Dataset records START

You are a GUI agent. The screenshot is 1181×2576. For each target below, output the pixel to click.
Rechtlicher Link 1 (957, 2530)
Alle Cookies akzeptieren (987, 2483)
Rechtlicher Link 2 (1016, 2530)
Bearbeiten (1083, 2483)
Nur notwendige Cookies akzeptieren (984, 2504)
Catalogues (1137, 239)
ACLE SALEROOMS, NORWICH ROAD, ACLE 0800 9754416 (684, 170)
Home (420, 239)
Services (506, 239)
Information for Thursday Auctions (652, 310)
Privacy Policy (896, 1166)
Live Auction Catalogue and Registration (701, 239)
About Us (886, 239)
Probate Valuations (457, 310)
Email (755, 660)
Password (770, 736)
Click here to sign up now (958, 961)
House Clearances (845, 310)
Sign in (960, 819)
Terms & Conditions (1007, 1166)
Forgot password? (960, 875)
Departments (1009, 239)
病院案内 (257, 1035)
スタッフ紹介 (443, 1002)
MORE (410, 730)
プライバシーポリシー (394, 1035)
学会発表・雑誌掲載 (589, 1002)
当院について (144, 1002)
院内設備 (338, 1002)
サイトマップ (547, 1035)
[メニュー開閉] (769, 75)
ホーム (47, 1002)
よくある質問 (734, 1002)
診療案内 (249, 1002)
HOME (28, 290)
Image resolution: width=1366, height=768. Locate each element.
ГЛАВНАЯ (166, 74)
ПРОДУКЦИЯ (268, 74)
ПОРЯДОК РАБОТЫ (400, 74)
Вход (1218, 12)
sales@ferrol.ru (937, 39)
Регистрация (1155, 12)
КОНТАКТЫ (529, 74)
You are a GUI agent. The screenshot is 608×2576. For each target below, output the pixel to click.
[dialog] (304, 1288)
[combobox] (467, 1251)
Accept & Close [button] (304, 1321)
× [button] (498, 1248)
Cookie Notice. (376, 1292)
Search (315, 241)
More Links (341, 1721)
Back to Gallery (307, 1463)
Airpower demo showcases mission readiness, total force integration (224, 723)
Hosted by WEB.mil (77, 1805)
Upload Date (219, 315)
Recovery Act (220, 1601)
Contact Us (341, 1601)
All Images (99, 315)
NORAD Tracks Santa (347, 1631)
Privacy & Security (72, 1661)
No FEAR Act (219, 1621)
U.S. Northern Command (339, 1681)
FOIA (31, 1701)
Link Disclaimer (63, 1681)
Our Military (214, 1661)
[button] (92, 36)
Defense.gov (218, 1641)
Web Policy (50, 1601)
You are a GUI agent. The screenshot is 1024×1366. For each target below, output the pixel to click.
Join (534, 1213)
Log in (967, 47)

Dataset records END

# [What is needed]
Would you transcribe the listing word for word?

# [Task result]
You are a GUI agent. The screenshot is 1181×2576. For each target below, output the pixel to click.
Rechtlicher Link 1 (957, 2530)
Alle Cookies akzeptieren (987, 2483)
Rechtlicher Link 2 (1016, 2530)
Bearbeiten (1083, 2483)
Nur notwendige Cookies akzeptieren (984, 2504)
Catalogues (1137, 239)
ACLE SALEROOMS, NORWICH ROAD, ACLE 0800 9754416 (684, 170)
Home (420, 239)
Services (506, 239)
Information for Thursday Auctions (652, 310)
Privacy Policy (896, 1166)
Live Auction Catalogue and Registration (701, 239)
About Us (886, 239)
Probate Valuations (457, 310)
Email (755, 660)
Password (770, 736)
Click here to sign up now (958, 961)
House Clearances (845, 310)
Sign in (960, 819)
Terms & Conditions (1007, 1166)
Forgot password? (960, 875)
Departments (1009, 239)
病院案内 (257, 1035)
スタッフ紹介 (443, 1002)
MORE (410, 730)
プライバシーポリシー (394, 1035)
学会発表・雑誌掲載 (589, 1002)
当院について (144, 1002)
院内設備 (338, 1002)
サイトマップ (547, 1035)
[メニュー開閉] (769, 75)
ホーム (47, 1002)
よくある質問 (734, 1002)
診療案内 (249, 1002)
HOME (28, 290)
Image resolution: width=1366, height=768. Locate each element.
ГЛАВНАЯ (166, 74)
ПРОДУКЦИЯ (268, 74)
ПОРЯДОК РАБОТЫ (400, 74)
Вход (1218, 12)
sales@ferrol.ru (937, 39)
Регистрация (1155, 12)
КОНТАКТЫ (529, 74)
You are a GUI agent. The screenshot is 608×2576. For each target below, output the pixel to click.
[dialog] (304, 1288)
[combobox] (467, 1251)
Accept & Close [button] (304, 1321)
× [button] (498, 1248)
Cookie Notice. (376, 1292)
Search (315, 241)
More Links (341, 1721)
Back to Gallery (307, 1463)
Airpower demo showcases mission readiness, total force integration (224, 723)
Hosted by WEB.mil (77, 1805)
Upload Date (219, 315)
Recovery Act (220, 1601)
Contact Us (341, 1601)
All Images (99, 315)
NORAD Tracks Santa (347, 1631)
Privacy & Security (72, 1661)
No FEAR Act (219, 1621)
U.S. Northern Command (339, 1681)
FOIA (31, 1701)
Link Disclaimer (63, 1681)
Our Military (214, 1661)
[button] (92, 36)
Defense.gov (218, 1641)
Web Policy (50, 1601)
You are a GUI agent. The screenshot is 1024×1366. For each target below, output the pixel to click.
Join (534, 1213)
Log in (967, 47)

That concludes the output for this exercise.